(Records drawn from a dataset)
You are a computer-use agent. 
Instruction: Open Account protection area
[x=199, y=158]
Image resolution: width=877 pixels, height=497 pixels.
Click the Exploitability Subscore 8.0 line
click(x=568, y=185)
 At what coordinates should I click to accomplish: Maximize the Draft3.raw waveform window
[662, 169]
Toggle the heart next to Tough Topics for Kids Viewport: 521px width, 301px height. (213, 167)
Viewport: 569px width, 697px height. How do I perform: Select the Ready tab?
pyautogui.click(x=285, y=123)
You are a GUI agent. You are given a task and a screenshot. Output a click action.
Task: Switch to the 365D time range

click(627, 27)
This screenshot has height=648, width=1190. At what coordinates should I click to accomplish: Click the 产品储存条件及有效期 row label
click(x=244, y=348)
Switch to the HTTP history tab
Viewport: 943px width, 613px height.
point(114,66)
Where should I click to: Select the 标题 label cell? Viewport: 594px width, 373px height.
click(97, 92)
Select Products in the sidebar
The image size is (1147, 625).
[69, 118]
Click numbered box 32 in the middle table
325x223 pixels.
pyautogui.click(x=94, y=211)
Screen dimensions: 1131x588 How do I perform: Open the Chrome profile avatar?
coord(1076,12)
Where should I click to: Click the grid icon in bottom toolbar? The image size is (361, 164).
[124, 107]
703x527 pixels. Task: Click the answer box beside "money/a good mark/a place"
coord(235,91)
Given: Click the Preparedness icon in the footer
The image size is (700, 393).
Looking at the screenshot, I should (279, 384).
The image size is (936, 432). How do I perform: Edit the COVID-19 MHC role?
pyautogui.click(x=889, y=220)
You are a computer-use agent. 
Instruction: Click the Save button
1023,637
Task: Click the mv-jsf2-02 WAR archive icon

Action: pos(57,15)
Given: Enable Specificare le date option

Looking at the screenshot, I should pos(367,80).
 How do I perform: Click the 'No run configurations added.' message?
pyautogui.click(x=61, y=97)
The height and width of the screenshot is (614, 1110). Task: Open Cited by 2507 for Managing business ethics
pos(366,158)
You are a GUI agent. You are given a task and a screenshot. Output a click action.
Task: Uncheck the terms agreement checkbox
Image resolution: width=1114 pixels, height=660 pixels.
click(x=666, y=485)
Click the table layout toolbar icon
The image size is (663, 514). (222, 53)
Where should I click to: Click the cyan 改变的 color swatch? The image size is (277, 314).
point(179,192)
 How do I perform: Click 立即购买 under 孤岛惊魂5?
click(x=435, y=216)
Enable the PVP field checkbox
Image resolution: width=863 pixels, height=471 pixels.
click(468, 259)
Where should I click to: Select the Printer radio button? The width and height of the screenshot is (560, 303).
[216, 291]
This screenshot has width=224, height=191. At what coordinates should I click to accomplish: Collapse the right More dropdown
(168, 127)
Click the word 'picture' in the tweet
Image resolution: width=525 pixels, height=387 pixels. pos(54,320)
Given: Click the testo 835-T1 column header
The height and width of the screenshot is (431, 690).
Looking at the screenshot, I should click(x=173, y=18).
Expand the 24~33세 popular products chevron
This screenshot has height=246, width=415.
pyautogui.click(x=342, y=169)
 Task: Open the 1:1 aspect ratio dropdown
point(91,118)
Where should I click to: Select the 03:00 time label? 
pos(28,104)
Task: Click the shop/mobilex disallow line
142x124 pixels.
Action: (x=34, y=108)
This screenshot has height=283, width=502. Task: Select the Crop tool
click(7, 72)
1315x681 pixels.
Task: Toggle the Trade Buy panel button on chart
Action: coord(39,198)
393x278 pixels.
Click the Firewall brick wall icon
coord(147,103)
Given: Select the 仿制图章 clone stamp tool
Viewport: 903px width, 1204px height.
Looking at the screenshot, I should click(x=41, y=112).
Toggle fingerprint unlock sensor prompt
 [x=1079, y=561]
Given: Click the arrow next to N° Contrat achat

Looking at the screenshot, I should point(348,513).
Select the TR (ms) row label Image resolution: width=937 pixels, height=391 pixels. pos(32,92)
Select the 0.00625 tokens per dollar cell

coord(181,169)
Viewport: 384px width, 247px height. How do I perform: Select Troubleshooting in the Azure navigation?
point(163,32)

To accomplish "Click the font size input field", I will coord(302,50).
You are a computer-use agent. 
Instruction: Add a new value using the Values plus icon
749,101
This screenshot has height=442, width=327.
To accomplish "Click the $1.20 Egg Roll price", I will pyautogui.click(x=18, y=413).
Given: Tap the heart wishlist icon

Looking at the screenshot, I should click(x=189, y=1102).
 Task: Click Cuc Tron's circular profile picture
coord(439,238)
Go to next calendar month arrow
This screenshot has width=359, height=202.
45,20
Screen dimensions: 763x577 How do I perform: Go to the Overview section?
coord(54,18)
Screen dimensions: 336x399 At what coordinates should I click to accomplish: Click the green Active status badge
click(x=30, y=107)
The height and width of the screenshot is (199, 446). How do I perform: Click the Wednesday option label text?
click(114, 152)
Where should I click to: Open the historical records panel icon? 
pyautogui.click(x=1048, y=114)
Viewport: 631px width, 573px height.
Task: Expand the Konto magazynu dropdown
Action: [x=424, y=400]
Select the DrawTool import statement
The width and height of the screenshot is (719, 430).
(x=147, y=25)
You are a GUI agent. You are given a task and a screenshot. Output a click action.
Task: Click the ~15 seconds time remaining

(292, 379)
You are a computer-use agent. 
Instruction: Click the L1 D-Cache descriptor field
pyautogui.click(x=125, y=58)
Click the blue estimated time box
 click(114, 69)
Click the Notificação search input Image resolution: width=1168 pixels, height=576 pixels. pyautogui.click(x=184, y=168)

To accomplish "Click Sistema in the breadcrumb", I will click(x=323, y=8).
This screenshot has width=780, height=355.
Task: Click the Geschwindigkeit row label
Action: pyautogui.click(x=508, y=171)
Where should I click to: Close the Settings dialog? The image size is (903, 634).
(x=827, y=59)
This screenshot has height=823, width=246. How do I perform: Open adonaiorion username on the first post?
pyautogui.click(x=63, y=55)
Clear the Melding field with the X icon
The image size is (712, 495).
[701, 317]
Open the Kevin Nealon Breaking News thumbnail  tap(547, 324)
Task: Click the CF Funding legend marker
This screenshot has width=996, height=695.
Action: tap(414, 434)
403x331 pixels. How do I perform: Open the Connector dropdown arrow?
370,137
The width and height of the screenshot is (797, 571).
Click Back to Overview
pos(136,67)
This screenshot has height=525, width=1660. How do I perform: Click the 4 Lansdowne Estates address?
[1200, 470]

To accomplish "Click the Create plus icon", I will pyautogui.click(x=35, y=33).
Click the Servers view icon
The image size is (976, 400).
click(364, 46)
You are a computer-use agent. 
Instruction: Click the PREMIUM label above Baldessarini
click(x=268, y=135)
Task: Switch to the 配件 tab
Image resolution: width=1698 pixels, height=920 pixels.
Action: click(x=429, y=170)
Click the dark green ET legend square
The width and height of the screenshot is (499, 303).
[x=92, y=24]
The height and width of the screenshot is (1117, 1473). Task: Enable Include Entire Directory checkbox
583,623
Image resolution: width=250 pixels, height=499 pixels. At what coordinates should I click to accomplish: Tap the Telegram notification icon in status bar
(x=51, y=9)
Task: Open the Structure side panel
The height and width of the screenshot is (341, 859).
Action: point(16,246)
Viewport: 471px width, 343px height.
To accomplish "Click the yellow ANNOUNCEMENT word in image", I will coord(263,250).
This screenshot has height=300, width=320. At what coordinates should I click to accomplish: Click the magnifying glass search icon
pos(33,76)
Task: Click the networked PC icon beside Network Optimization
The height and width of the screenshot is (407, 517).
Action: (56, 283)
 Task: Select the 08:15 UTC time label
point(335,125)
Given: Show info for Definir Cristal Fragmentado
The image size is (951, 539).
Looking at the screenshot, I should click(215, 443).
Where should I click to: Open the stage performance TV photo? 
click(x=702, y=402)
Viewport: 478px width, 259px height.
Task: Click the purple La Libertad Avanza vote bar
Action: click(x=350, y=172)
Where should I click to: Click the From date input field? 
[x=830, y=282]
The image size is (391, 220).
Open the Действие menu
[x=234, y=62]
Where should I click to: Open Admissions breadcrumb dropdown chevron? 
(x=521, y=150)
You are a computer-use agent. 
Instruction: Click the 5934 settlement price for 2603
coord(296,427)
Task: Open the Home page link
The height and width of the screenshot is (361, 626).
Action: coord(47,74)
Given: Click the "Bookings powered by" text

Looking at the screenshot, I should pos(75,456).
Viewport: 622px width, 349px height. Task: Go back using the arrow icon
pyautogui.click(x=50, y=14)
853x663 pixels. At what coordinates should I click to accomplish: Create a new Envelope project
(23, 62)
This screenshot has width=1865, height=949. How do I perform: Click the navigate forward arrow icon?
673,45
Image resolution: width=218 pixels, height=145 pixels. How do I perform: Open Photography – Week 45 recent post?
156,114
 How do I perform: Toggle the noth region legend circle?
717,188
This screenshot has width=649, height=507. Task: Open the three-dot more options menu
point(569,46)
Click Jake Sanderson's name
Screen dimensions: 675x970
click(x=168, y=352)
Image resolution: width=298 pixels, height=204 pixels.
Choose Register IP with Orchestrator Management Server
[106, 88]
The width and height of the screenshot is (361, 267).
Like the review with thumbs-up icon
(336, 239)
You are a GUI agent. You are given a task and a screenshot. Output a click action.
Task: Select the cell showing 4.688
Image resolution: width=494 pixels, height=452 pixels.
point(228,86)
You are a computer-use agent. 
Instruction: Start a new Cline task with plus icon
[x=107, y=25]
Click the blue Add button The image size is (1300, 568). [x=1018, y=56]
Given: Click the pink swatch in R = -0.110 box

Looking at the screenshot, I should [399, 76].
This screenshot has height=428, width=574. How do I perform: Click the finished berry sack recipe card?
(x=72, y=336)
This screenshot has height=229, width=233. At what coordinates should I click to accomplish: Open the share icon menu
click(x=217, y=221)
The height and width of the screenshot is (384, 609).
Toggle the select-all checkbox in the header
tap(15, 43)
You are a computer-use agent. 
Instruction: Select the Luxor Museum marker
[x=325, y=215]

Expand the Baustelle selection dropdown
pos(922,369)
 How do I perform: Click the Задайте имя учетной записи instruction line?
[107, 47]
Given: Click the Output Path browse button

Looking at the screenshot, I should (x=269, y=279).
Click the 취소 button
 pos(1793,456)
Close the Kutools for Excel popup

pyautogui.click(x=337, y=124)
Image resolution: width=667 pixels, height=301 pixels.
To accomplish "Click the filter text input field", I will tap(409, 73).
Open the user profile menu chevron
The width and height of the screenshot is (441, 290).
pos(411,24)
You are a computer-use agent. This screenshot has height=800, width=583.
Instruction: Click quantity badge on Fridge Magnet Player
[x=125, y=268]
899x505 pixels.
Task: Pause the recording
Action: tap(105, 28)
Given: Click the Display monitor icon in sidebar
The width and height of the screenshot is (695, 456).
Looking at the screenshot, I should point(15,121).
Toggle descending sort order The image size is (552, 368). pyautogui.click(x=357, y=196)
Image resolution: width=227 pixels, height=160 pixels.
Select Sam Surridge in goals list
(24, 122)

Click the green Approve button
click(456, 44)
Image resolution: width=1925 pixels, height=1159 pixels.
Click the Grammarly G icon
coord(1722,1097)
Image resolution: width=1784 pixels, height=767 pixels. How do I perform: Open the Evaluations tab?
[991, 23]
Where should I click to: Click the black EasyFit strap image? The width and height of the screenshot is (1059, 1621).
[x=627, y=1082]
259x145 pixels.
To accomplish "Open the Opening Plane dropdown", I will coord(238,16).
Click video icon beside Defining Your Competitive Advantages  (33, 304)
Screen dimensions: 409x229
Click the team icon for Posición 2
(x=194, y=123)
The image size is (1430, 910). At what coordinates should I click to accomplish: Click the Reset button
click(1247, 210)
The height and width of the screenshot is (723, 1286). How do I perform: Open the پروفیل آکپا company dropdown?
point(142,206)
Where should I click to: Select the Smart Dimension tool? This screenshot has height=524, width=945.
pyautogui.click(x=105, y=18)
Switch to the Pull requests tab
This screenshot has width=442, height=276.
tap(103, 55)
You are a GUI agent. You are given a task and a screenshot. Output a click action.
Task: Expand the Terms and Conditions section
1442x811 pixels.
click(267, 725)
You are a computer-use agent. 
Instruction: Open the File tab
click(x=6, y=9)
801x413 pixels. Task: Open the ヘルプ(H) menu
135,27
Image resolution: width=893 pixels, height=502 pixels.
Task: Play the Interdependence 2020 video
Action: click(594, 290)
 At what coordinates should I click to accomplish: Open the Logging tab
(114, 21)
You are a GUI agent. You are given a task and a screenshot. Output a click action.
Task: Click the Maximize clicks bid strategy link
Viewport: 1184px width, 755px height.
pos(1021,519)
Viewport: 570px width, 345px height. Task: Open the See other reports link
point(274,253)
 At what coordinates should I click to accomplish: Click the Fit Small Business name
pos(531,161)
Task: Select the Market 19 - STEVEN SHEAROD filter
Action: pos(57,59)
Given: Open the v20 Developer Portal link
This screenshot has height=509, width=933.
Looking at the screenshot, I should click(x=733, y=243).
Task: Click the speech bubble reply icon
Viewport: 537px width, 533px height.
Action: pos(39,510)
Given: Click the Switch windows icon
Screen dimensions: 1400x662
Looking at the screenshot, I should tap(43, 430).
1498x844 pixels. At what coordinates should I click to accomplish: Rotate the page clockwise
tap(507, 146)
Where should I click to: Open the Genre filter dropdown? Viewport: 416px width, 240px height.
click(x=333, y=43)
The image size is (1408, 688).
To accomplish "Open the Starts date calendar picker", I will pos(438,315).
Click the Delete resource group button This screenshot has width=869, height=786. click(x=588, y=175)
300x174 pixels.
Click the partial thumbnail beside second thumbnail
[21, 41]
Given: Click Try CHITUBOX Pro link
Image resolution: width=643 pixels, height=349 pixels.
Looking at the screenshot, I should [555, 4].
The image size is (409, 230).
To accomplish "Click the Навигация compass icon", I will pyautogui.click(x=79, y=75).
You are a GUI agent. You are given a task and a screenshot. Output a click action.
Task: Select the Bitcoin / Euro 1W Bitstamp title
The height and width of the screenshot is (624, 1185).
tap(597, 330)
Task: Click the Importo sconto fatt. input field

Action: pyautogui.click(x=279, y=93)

### WORK INSTRUCTIONS:
Copy each line of the preceding data that contains the string "sidebar".

### EXERCISE OUTPUT:
Select Products in the sidebar
Given: Click the Display monitor icon in sidebar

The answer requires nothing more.